Photo: Flickr user lifeontheedge

Friday, February 01, 2008

The people who brought you the 10,000-year clock are excited about Wikipedia's potential as a canonical "Futurepedia".

Think about articles like 2020 -- "If expanded greatly the official future timeline might prove to be a useful document of what we expect."

I hate to be the one to break it to them, but there's no way that's going to happen within Wikipedia proper. It's not verifiable. It doesn't cite authoritative sources. It's not encyclopedic. Basically, it breaks all the rules, and it'll get slapped down before it gains any steam. Wikipedia's incredible realized potential lives side by side with a lot of squandered potential.

You're not going to win this one by fighting it out in the AfD trenches -- anyway, 1head-to-head combat isn't the wiki way. Wikipedia desperately needs to be nested inside some broader, more permissive architecture.

2 comments:

Anonymous said...

Does there need to be a broader architecture, or can we simply count on the growing swarm of wikis to eventually subsume every potential purpose, including a Futurepedia?

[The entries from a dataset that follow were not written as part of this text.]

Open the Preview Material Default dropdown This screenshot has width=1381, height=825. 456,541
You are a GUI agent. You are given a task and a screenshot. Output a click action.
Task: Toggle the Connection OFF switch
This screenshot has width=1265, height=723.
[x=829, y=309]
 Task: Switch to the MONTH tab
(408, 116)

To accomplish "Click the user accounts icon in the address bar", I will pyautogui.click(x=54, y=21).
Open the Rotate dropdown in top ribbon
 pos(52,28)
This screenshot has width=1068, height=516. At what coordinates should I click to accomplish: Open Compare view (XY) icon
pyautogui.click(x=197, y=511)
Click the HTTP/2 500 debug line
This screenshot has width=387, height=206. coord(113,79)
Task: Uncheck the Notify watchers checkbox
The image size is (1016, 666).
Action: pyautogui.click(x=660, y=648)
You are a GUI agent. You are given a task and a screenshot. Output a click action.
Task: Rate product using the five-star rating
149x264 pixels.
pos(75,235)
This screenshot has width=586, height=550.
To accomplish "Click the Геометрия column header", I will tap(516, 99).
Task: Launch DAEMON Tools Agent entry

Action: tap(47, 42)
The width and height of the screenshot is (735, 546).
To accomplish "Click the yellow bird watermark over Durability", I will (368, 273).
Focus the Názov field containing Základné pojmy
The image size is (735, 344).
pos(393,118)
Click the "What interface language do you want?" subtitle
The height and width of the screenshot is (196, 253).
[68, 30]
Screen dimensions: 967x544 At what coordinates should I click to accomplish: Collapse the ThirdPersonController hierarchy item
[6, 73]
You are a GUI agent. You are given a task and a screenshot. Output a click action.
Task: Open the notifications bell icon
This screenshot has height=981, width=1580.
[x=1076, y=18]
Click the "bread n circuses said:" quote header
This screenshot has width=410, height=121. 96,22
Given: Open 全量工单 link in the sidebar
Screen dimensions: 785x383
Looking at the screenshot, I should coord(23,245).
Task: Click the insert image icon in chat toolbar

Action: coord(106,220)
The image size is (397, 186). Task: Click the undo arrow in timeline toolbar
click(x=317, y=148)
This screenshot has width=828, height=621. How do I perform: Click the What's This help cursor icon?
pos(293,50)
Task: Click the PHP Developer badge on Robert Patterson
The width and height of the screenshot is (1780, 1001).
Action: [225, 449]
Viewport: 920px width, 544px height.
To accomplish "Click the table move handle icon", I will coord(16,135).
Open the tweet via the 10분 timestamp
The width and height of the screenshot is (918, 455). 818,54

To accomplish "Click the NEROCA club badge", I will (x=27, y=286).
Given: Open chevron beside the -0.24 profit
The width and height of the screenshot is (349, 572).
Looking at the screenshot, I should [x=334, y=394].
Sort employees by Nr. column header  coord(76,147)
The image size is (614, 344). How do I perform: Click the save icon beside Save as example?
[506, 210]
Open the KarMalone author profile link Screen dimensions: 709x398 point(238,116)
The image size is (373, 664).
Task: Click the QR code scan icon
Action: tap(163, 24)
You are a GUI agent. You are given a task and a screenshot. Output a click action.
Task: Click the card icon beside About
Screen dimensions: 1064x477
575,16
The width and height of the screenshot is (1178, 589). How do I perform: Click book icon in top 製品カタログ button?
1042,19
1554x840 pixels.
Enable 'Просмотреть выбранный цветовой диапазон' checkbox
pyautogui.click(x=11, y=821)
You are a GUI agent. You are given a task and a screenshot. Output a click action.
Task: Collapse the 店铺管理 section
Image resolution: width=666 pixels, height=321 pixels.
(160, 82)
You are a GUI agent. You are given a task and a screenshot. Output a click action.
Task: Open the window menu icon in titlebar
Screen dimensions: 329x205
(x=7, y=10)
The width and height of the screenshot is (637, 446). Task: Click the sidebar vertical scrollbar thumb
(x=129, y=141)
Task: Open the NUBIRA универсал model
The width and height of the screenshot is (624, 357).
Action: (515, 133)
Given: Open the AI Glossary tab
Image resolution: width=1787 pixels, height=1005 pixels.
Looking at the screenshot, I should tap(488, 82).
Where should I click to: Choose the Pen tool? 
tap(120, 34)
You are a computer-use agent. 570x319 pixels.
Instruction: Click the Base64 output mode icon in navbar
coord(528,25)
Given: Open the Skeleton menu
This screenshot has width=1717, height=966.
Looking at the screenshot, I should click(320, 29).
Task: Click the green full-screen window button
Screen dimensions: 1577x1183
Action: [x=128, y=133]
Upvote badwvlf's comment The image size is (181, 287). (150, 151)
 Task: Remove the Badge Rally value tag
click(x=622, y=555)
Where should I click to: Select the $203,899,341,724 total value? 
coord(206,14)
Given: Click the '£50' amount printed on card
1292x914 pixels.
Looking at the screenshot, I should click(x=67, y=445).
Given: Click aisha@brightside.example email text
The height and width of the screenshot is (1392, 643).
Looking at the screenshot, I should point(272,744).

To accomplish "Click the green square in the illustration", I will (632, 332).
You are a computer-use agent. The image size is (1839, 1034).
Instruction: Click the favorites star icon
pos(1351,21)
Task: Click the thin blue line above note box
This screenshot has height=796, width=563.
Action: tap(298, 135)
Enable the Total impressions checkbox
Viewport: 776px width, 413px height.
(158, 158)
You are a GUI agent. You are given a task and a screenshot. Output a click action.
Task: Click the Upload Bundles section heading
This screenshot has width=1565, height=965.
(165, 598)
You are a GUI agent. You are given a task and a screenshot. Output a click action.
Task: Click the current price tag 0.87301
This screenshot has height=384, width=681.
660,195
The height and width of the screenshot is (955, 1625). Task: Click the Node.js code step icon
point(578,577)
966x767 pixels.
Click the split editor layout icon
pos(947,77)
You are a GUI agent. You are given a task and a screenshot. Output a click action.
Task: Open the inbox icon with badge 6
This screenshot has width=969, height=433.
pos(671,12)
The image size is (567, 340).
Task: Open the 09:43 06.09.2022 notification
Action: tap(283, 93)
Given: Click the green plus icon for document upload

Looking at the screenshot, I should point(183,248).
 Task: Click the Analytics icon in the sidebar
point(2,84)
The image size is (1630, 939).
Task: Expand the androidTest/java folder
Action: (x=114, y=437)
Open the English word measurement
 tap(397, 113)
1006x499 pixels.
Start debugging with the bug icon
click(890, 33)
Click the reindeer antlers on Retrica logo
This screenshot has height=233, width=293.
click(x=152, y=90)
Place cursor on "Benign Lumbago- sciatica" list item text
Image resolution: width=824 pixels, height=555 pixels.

Many of these, including a Futurpedia would, as you point out, violate some of the rules of Wikipedia; they would have to arrive at their own set of rules by trial and error and consensus, and in some cases might prove to be fundamentally unworkable. I started Wikipopuli.com as a home for articles that violate WP:BIO (non-notability), which is a transgression that Jimbo seems particularly to despise. It remains to be seen whether its goal of being a universal repository of biographical info is workable and stable or will come crashing down in a flood of spam and libel. In the world of wikis, it all comes down to the behavior of the crowd, which no one can predict.

Ben Yates said...

Crowds are hard to predict, but not impossible, and there's definitely stuff you can do to create the right atmosphere. In a few years people are going to be getting bachelors' degrees in online crowd-shepherding.

Does there need to be a broader architecture, or

The direction all comes down to what happens in the next couple years. The following technologies are all totally workable:

* A firefox addon or greasemonkey script that displays other content alongside articles whenever the user visits Wikipedia. (This "mashup engine" could also exist on a server somewhere instead of in the user's firefox folder. If I was a programmer I'd mash wikipedia and everything2, partly to liberate e2 from its godforsaken interface.)

* A wiki superset that functions like this: whenever you visit a wikipedia article page that's been deleted, you're shown the article anyway -- the article is pulled in from some other server and displayed seamlessly. (You've got to have the extension installed, of course.) Note how this sidesteps the on-wiki constraints -- you don't have to convince anyone to keep articles or change how the "this article doesn't exist" page looks; you just do it yourself and pipe it in.

There are a bunch of other ideas, but the key is implementation -- the approach that spreads will the the one that doesn't fuck it up -- and you have never seen fuckups like social software fuckups. (Interface fuckups, I mean. I'm not trying to insult programmers who are geniuses in other respects.)

Take Wikipedia's article-doesn't-exist screen. There are 2 pieces of information it's absolutely essential for the page to convey:

1. Whether this article existed at some point in the past. If not, it means you've mistyped a URL or followed a malformed link. If so, you'll probably want to know ...

2. Where you can find the article. Because you can always find it somewhere. No exceptions. If the article has been moved to another site, there should be a link. If not, the page should inform people of Wikipedia's best-kept secret -- no information is ever really gone, and you can always ask an admin to send you whatever article once existed. There should be a link to an admin who can help out.

The existing "no article here" screen flubs #1 (there's a tiny "deletion log" link that shows up even if there's never been an article, and is buried under a mountain of irellevent text if there has) and utterly fails at #2. 99% of deletion pissed-off-ness is because people think stuff was actually deleted!